### WHAT TO DO
Write out exactly the lines from the one with "Select the View" through the last line of the data below, but not the pictures.

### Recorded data
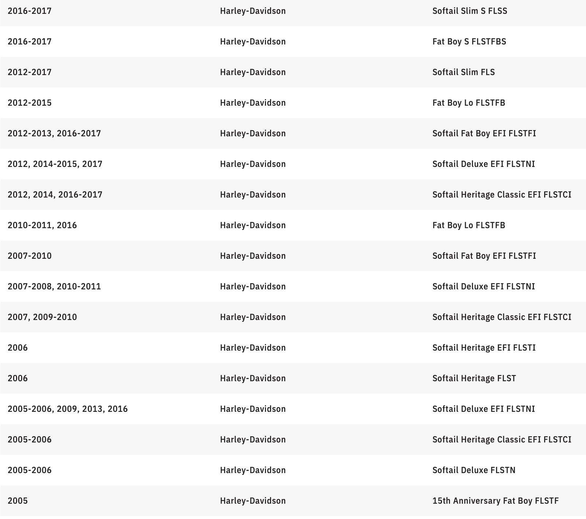Click year cell 2007-2008, 2010-2011
586x519 pixels.
(x=54, y=286)

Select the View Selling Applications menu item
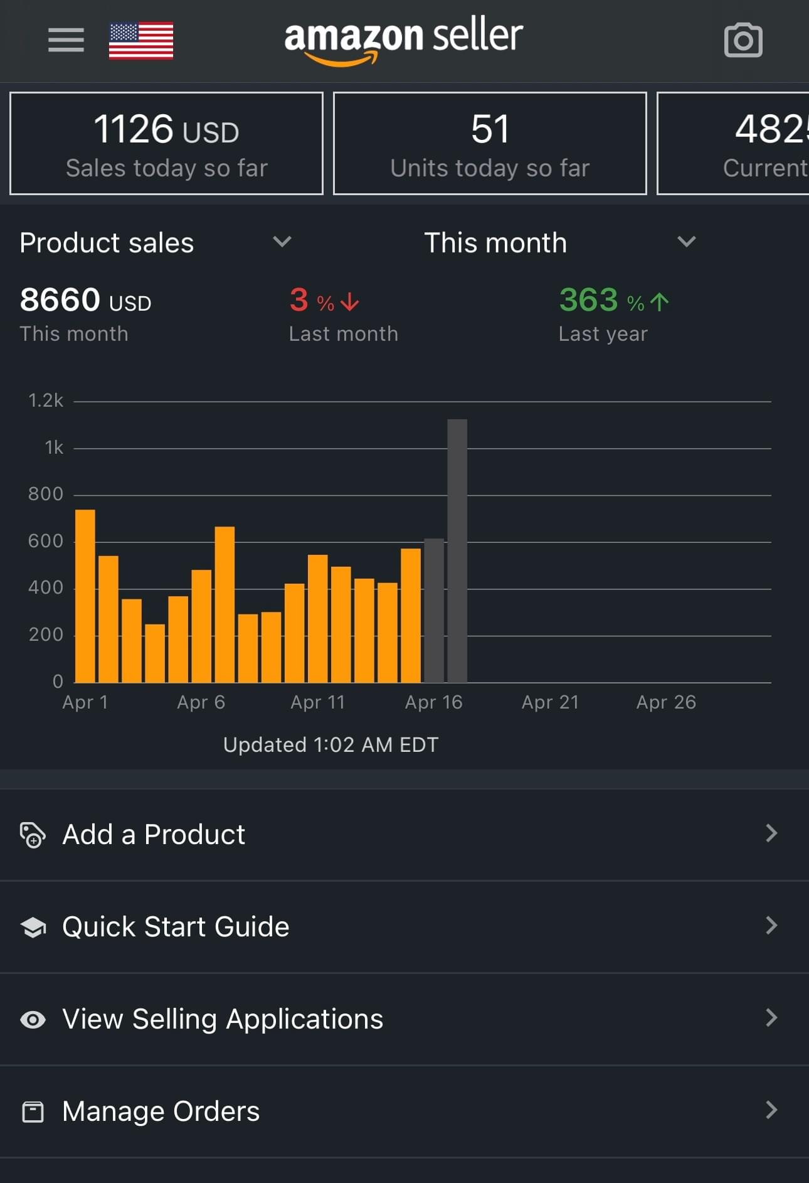tap(223, 1019)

### ANSWER
Select the View Selling Applications menu item
tap(223, 1019)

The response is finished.